Fr. Jim presiding at Mass in Monrovia, Liberia, at the time when he was province treasurer. San Francisco provincial Fr. Thomas Prendiville is to his left. |
In
Harlem Fr. Jim collaborated with the province vocation director, Fr. Mark Hyde,
SDB, who later served with him at Holy Rosary in Birmingham. He writes that Fr.
Jim “had a heart as big as all outdoors when it came to the young and the poor.
He thrived on his ministry at St. Thomas in Harlem and at Holy Rosary and St.
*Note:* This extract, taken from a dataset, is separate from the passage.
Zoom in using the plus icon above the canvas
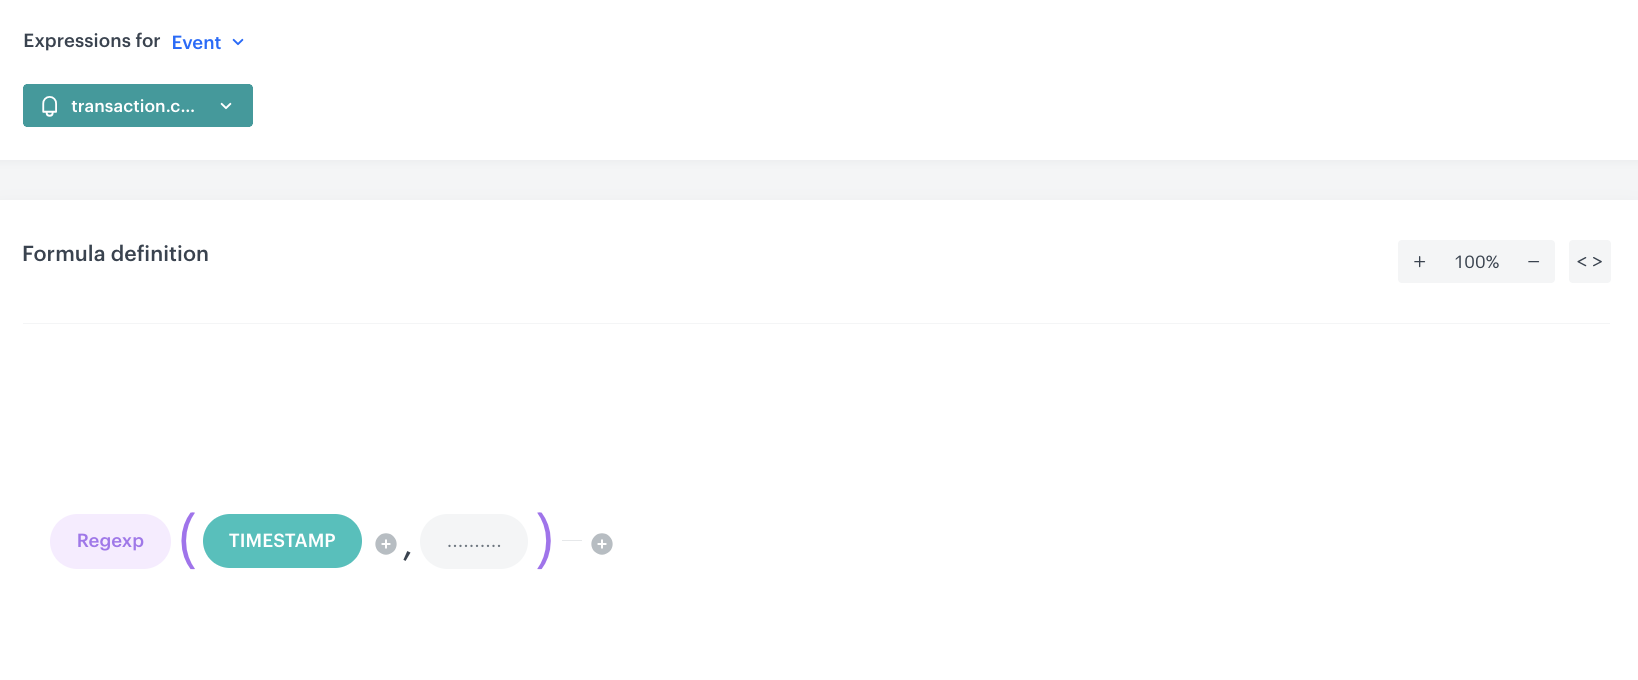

John Bosco in Birmingham and St. Theresa in Leeds.
“When
Fr. Jim was in Harlem, he frequently organized outings for his kids to
experience life outside the city: to swim, to fish, to frog, to run around and
play on grassy fields in Goshen and Newton.”
“In
Birmingham,” Fr. Hyde continues, “Fr. Jim worked tirelessly for the well-being
of the parishes, the food pantry, and the youth center. He was ever ready to
assist with the youth ministry programs of the diocese and the youth ministry
and sacramental programs of John Carroll Catholic High when they had no
chaplain. Whenever a nearby, or not so nearby, hospital had an emergency,
needed a priest, and couldn’t get hold of their chaplain, Fr. Jim was called and
immediately responded. In Leeds he gave emphasis to youth ministry and tied
into our province programs. He got the people and the youths of St. Theresa in
Leeds as well as number of other nearby parishes involved in the work of the
Holy Rosary Youth Center and the food pantry.
“In
his outreach to the young and the poor,” Fr. Hyde sums up, “Fr. Jim truly had
an oratorian heart like Don Bosco’s. His apostolic zeal made the love of God
present in a very concrete way to the young and the poor.”
Fr.
Jim is survived by his brother Michael of Chicago, Michael's wife Carol, his nephews James,
Michael, and Daniel, the extended Naughton family, and his Salesian family.
A Masses of Christian
Burial was celebrated at St. Mark the Evangelist Church in Birmingham on Dec. 3 with Bishop Robert Baker presiding and Fr. Dennis Donovan preaching. A second funeral Mass was celebrated at the Marian Shrine in
Haverstraw on Dec. 5 with Fr. Donovan preaching again and the vice provincial, Fr. Steve Dumais presiding. Fr. Naughton was buried in the Salesian Cemetery in Goshen, N.Y., on Dec. 6.